The HPCP was represented at the June meeting of the Steering Group for the Sustainable Education in Highland Communities (SEiHC). You can now see the formal minutes of that meeting at: http://www.highlandpcp.org.uk/wp-content/uploads/2018/08/SEiHC-Steering-Group-Minutes-June-25th-2018.pdf
Note that the meeting due on 17 August will not go ahead, so the next meeting will be on 1 October 2018.
The HPCP view, from Mark Gunn:
Progress is being made in the SEiHC programme, but it is complex. The balance between getting it done quickly and getting it done right is a real challenge, and will remain a challenge as the SEiHC Programme develops.
Such major programmes can quickly become incoherent if not very carefully managed. Having four people running the SEiHC Programme as their full-time “day job” should help to make sure it is done properly and professionally. This obviously has a cost, but in my experience of such programmes, not having people dedicated full-time to running it would be a major mistake, and risk repeating problems seen during the original “Management of Schools” process 2016-2018.
Highland Council must make sure that no major “unintended consequences” arise from the SEiHC. The Programme Evaluation covered in Section 5 of the Meeting Minutes is an important step. It should help to ensure that the SEiHC Programme can succeed, avoid “unintended consequences”, and remain receptive to constructive external inputs.

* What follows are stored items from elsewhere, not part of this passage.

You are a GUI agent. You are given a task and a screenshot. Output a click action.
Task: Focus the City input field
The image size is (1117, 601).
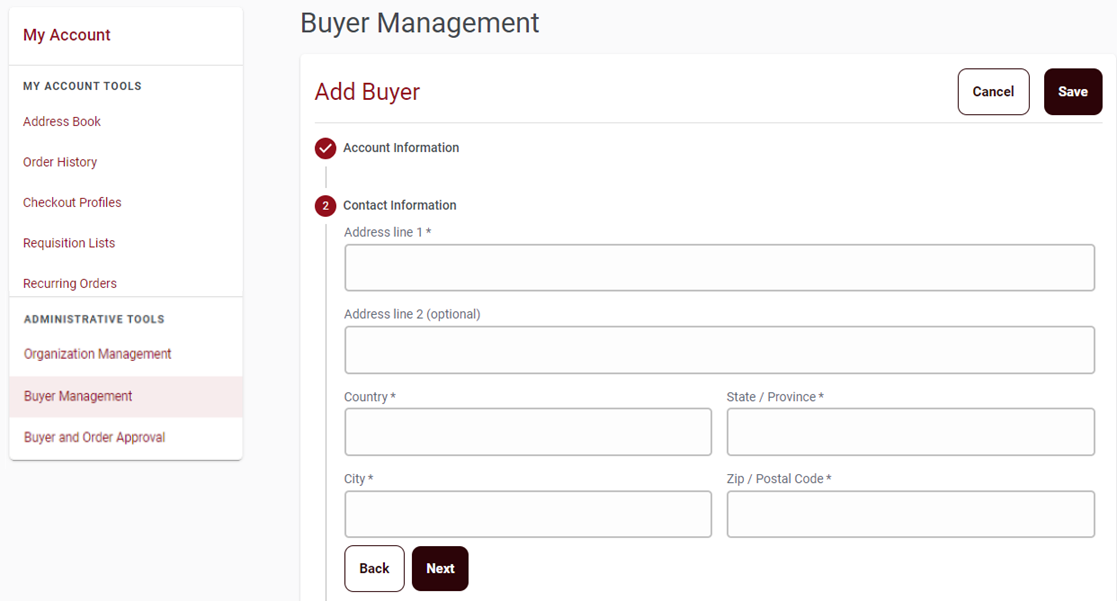(528, 514)
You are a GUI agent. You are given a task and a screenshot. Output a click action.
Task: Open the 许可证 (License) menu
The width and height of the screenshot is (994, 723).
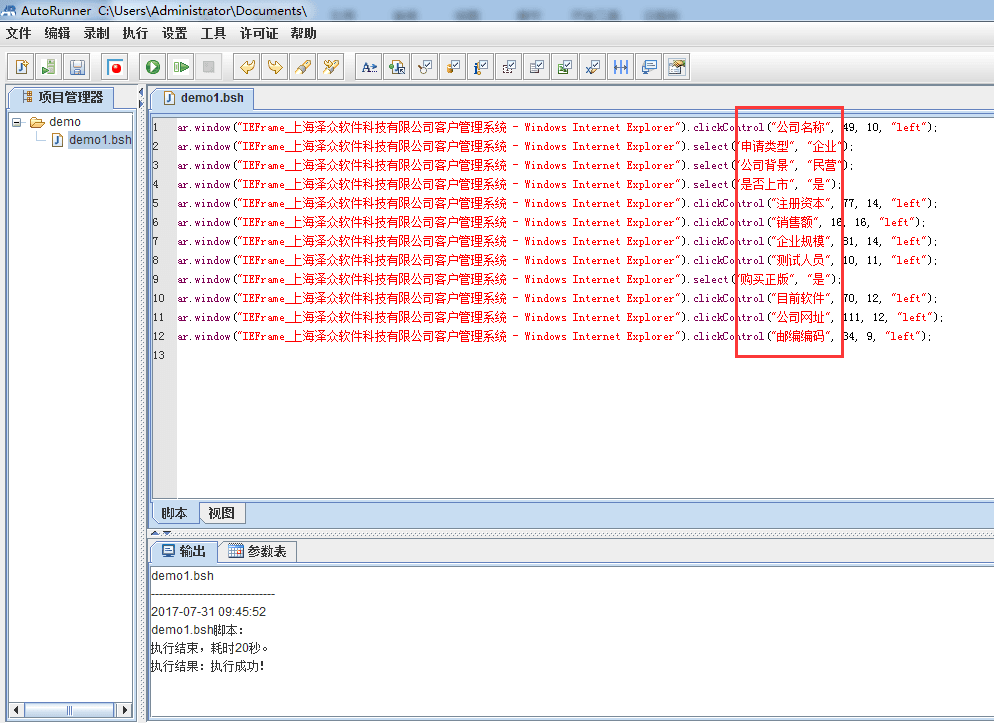[x=259, y=33]
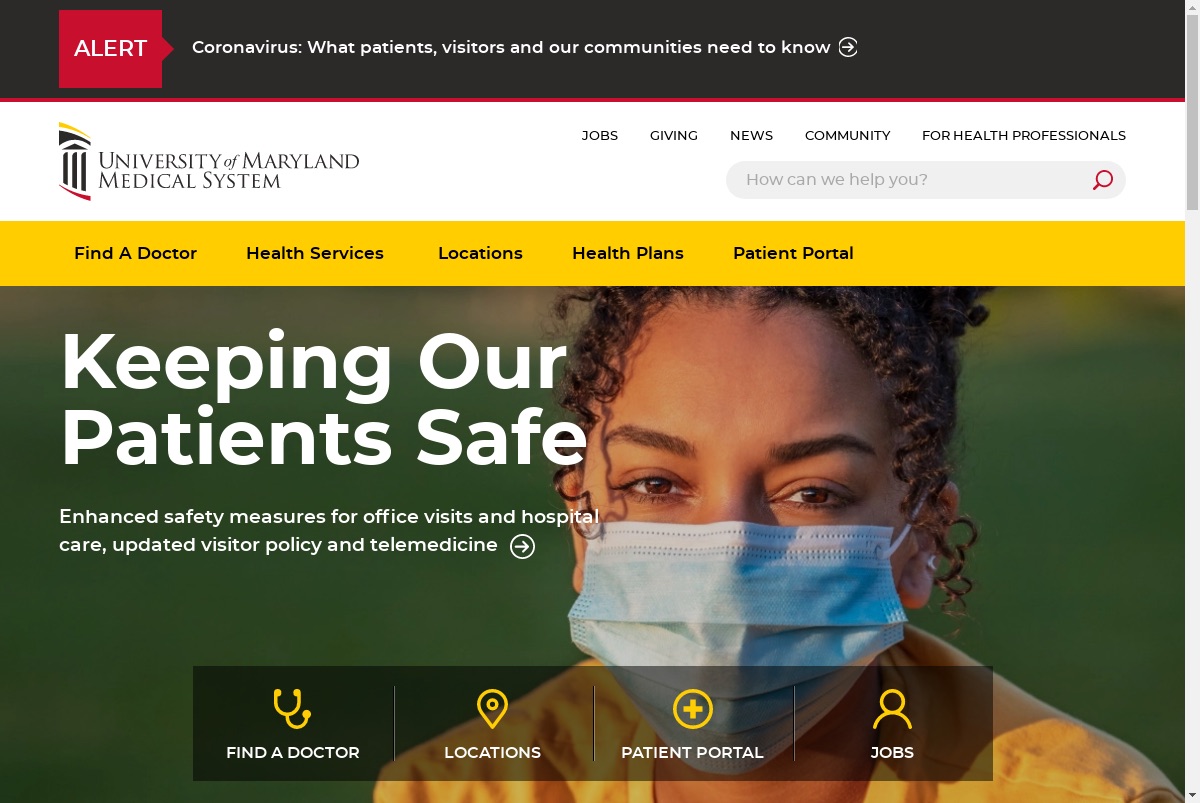
Task: Click the arrow circle after telemedicine text
Action: click(522, 546)
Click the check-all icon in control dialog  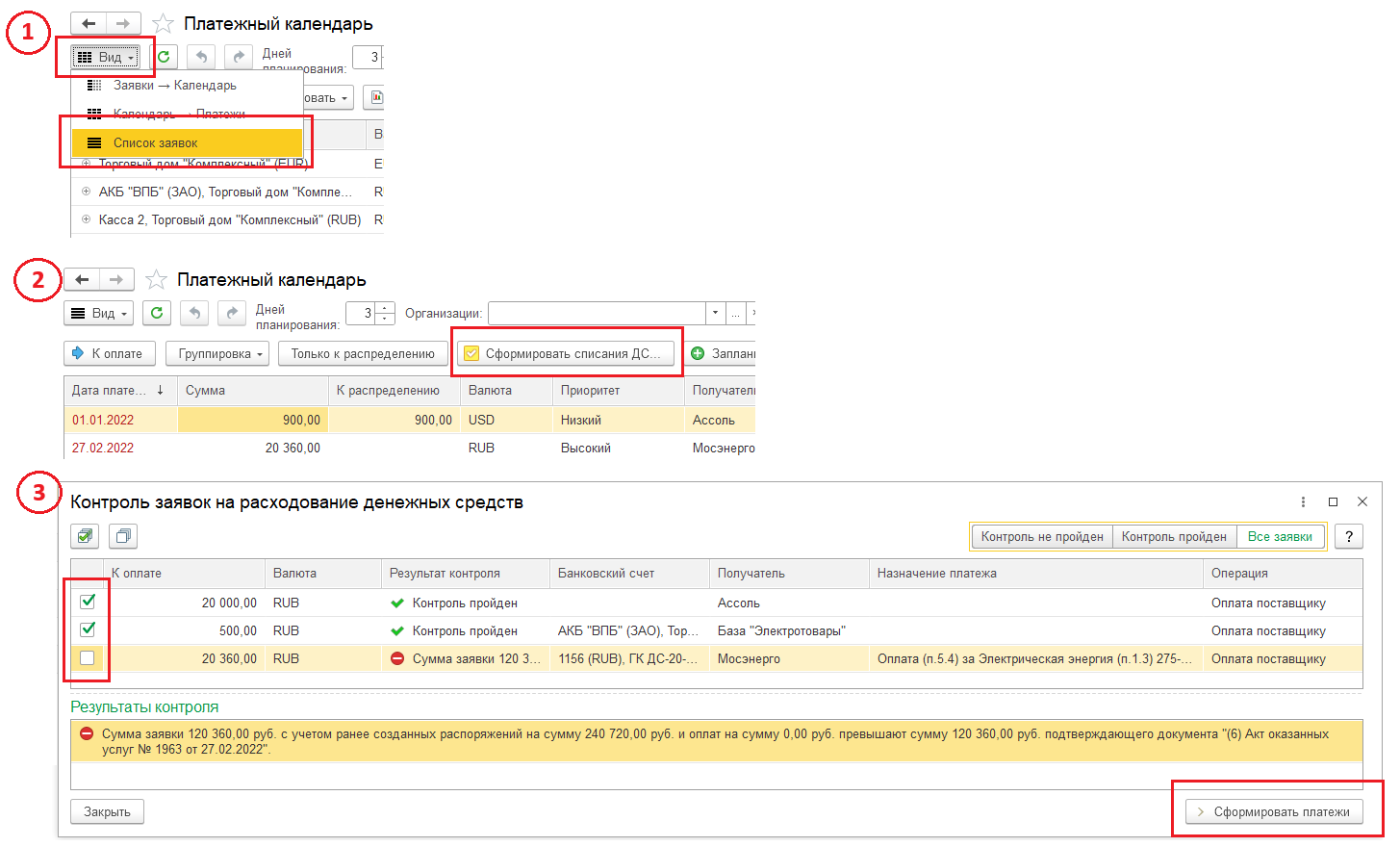86,536
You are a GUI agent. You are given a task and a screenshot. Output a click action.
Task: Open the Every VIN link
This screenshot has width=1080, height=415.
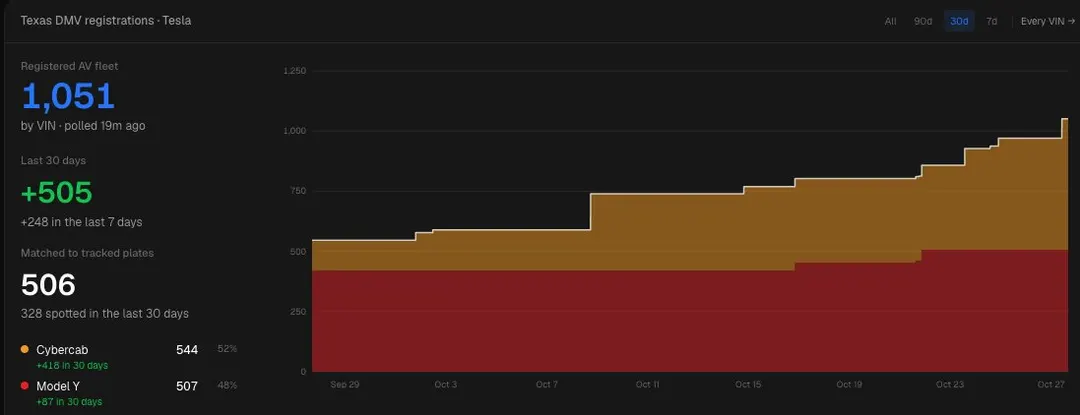[1048, 21]
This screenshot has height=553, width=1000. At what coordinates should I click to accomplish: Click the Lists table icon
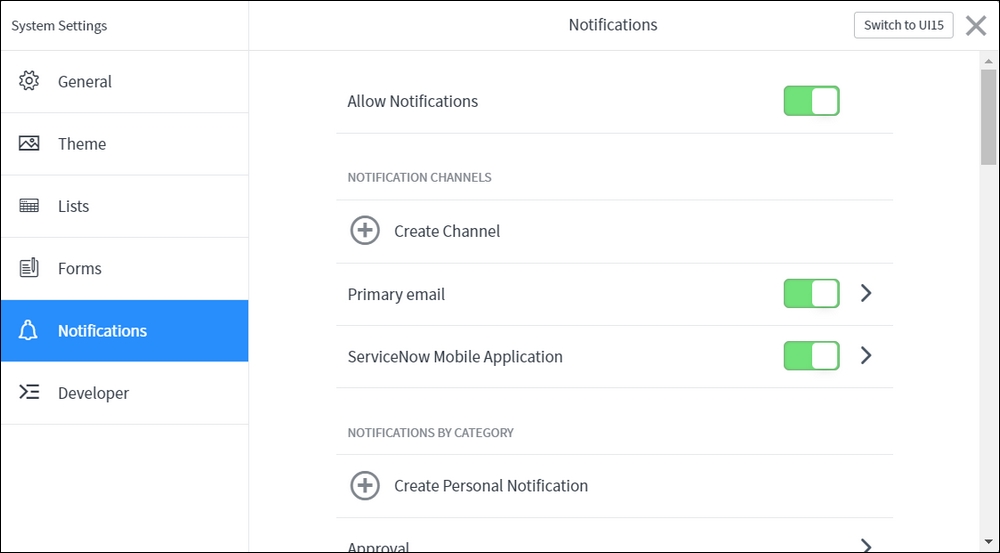coord(29,205)
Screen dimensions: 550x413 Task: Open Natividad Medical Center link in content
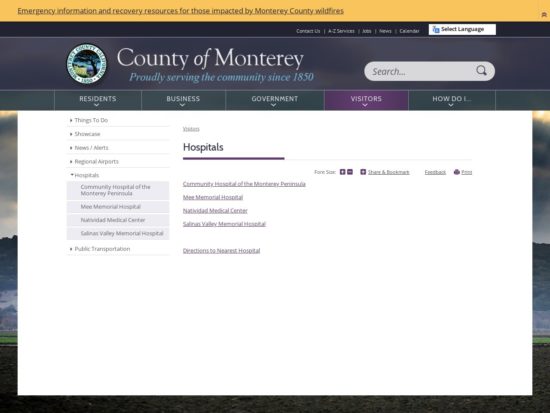215,211
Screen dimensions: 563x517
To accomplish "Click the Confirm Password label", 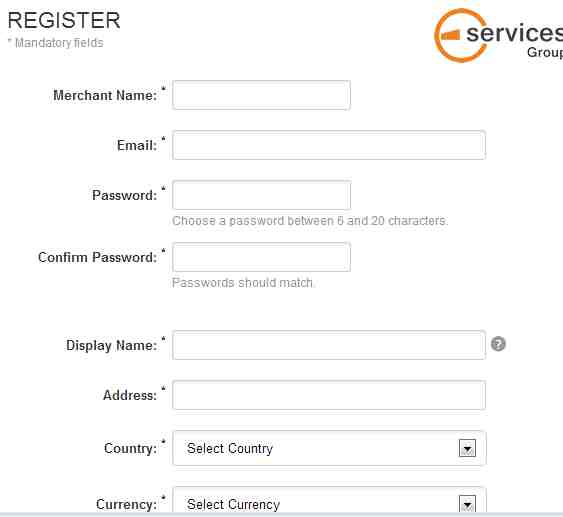I will click(98, 257).
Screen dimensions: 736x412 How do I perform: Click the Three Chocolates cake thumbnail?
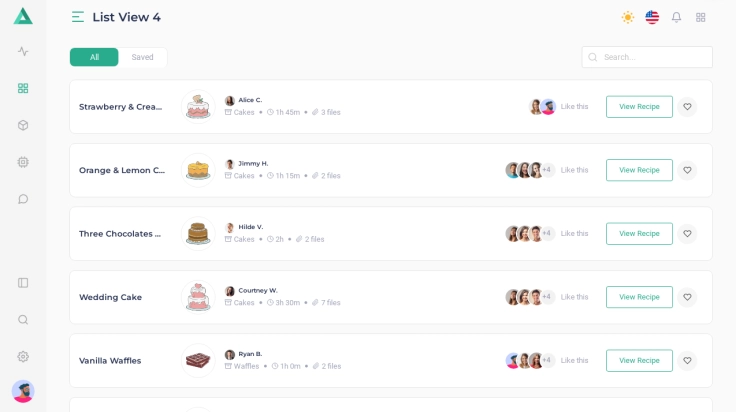[x=198, y=234]
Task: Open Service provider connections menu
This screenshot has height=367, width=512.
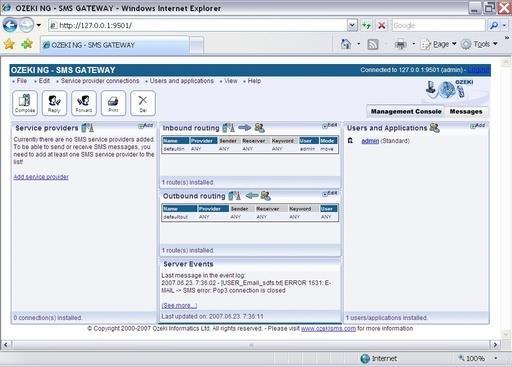Action: coord(100,81)
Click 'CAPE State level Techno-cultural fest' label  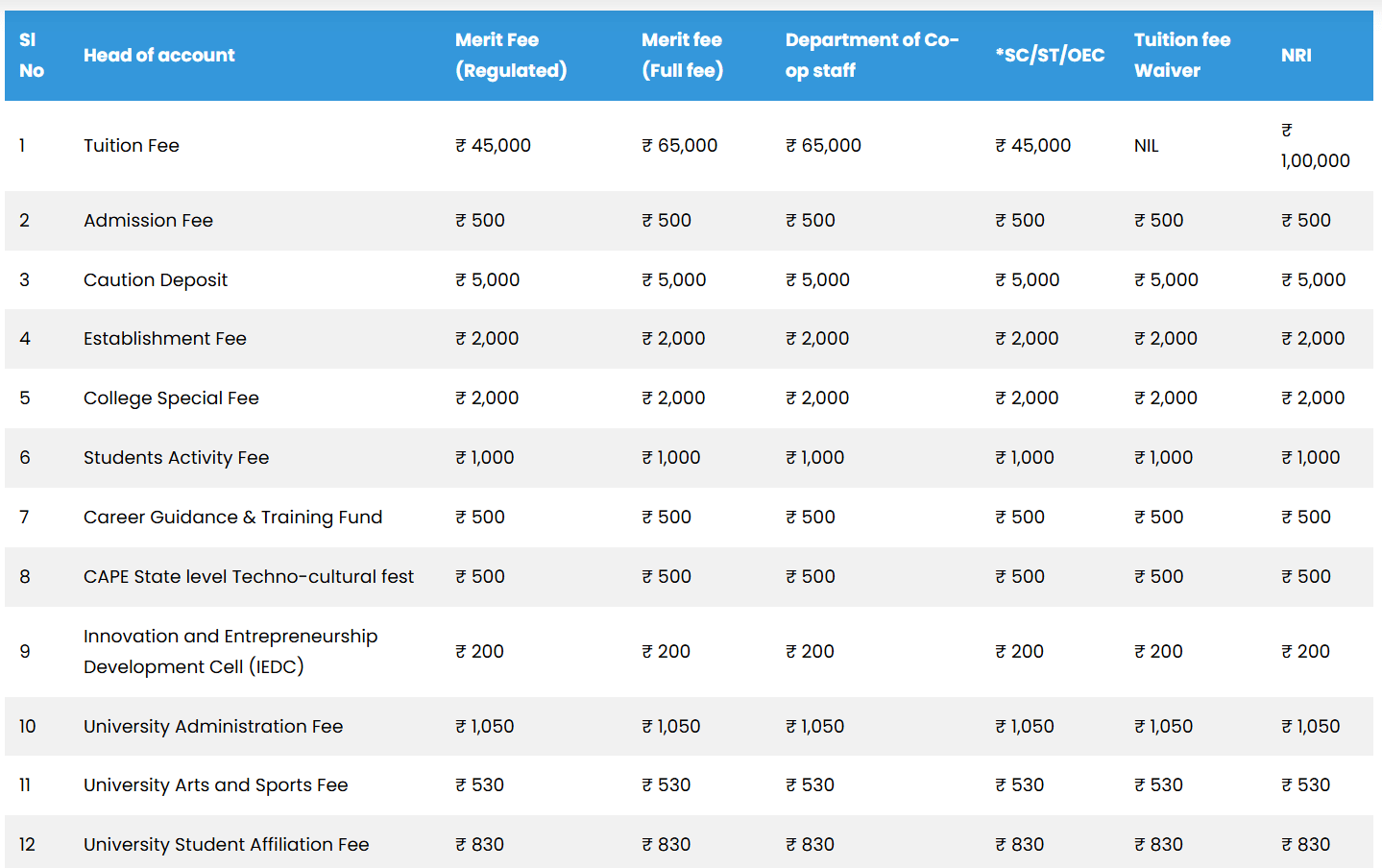(248, 577)
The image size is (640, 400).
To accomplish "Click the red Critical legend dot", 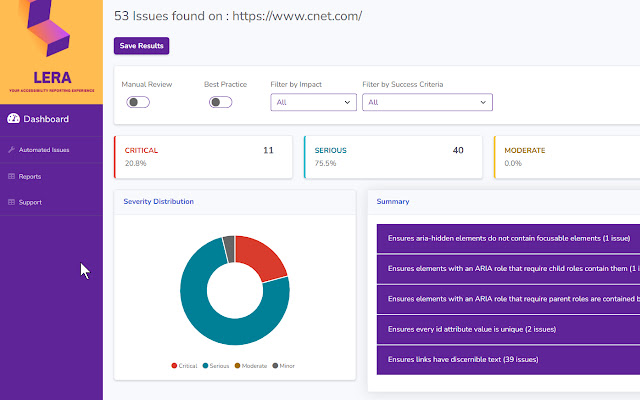I will coord(174,366).
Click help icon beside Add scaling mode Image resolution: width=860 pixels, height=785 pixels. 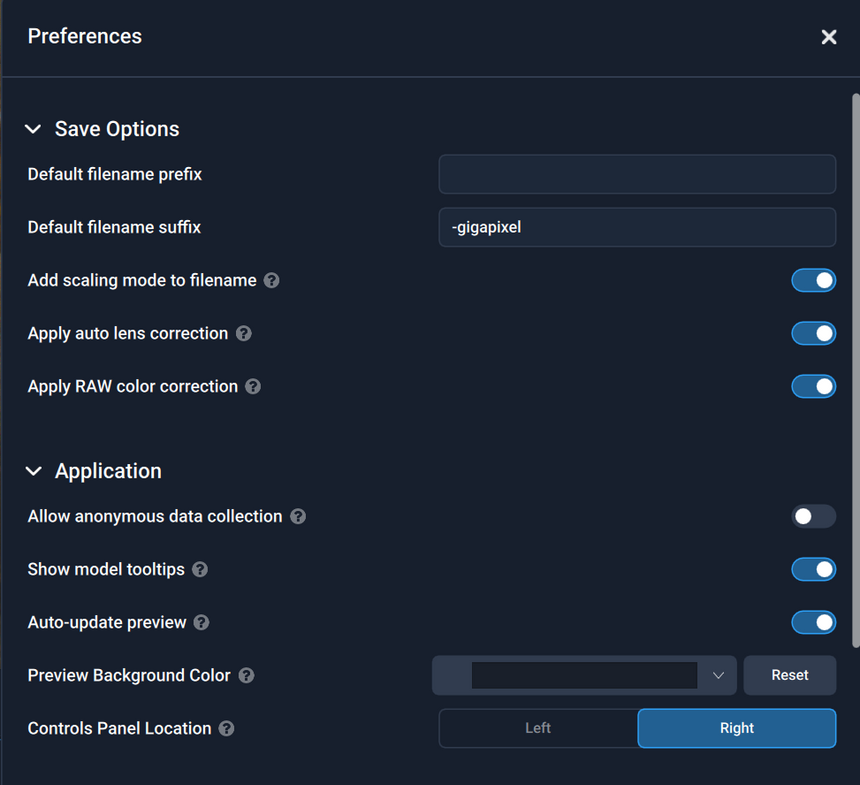tap(272, 281)
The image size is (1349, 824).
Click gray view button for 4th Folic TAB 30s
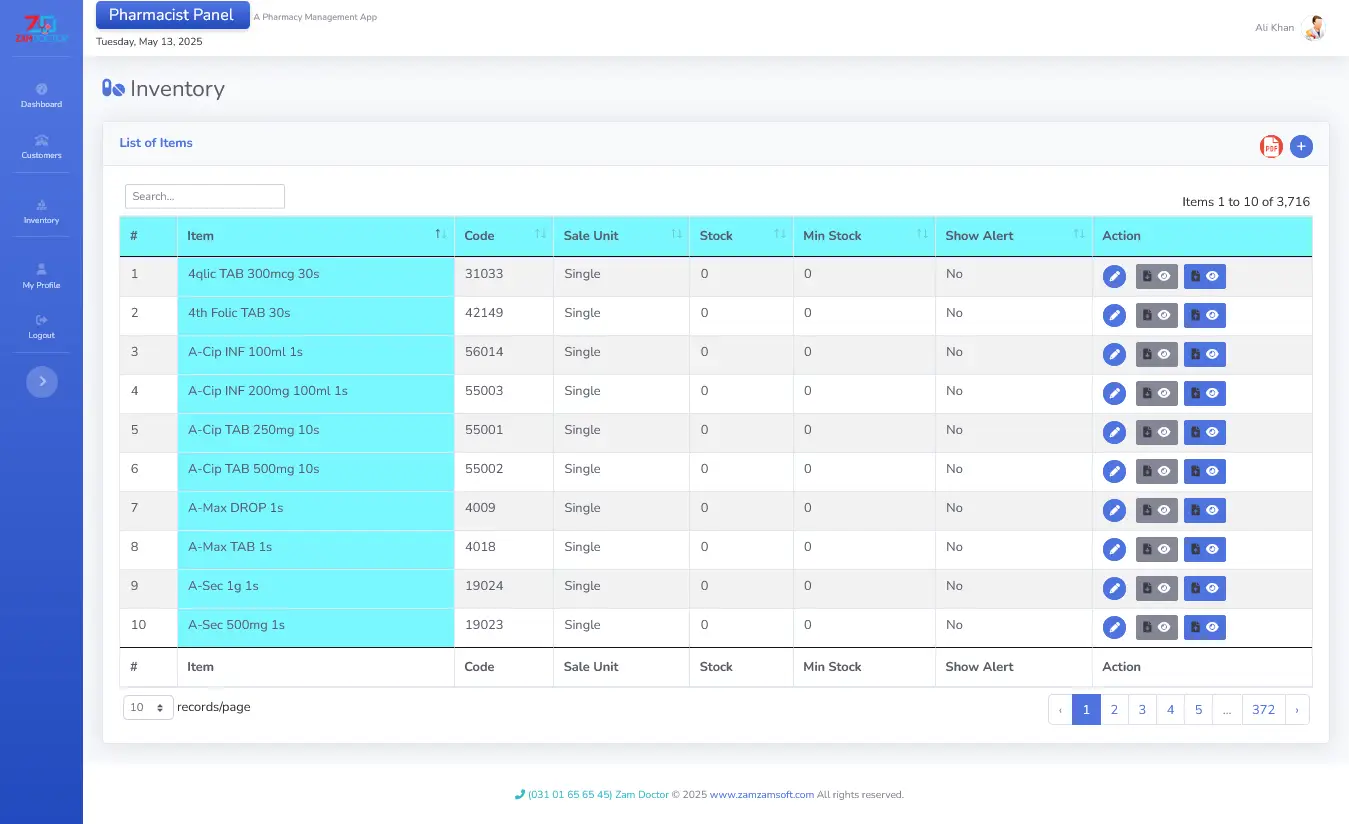click(1156, 316)
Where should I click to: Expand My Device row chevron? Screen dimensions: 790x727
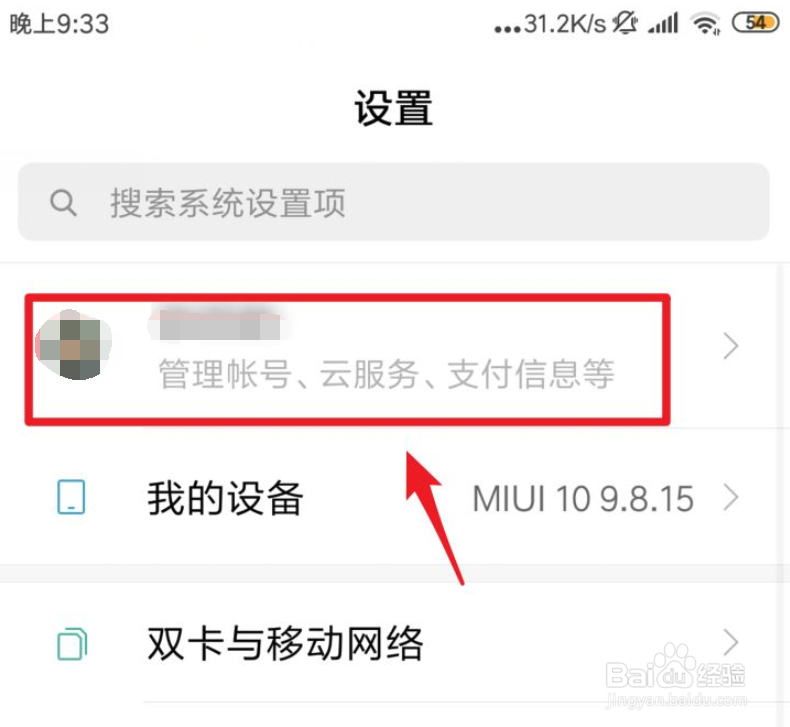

It is clear to Highland Council that it must get the “community engagement” element of SEiHC right – that is why one of the four SEiHC jobs will be a Community Engagement officer. This is not just about engaging effectively with Parents and Pupils, but also the wider communities that SEiHC could or will affect. Five Associated School Groups (Secondary schools and the Primaries that feed them) are currently the focus of the SEiHC (Kinlochleven, Wick, Thurso, Gairloch and Inverness High School). It is therefore likely that Highland Council will start (or restart) its engagement with Parents and other community groups in these ASGs, but expect that to widen as the SEiHC Programme develops.
One challenge is to define the boundaries for the SEiHC – what is “in scope” and what is not. There is a real danger that SEiHC could grow into an all-encompassing programme that strays way beyond Education – for example, to what extent could/should it include adult education and Community Learning and Development? Another is to decide what “Sustainable” means – so does SEiHC include things like expanding teacher training in Highland so we “grow our own”, and does the programme look forward 5 years, 10 years or 30+ years, so that changes are prepared for and then made when they are needed and/or when they can be afforded.
One challenge for us as Parents is to know when we have a legitimate right to be consulted – our views heard and acted upon – and when the Council has the duty and legal right to make a decision and only inform Parents about the outcome. For many of us the main concern will be getting the best educational outcomes for our children, but how is that to be achieved? In some areas recruiting headteachers (HT) to small Primaries is a real challenge, and ultimately a school with no HT has to close, so “clustering”, where one HT covers 3, 4 or even 5 schools may be the only alternative. But what if you could or will get a better education for your children by closing the local Primary and putting the children on the bus for a 30 or 40-minute journey to a larger and better-staffed school?
Finally, from what I have seen so far, it is very clear that the current model of education provision in Highland cannot continue as it is (over 200 schools) in the face of steadily rising costs (both staff and buildings) and reduced funding (eg from the Scottish Govt). Undoubtedly some of the problems we face stem from poor decision-making in Highland Council going back 20 years or more. But some problems arise from changing demographics (the structure and changing age-ranges of the population), and nationally-agreed principles (such as pay rates and staffing requirements) that impose unintended but very significant burdens on large and mainly rural Local Authorities like Highland.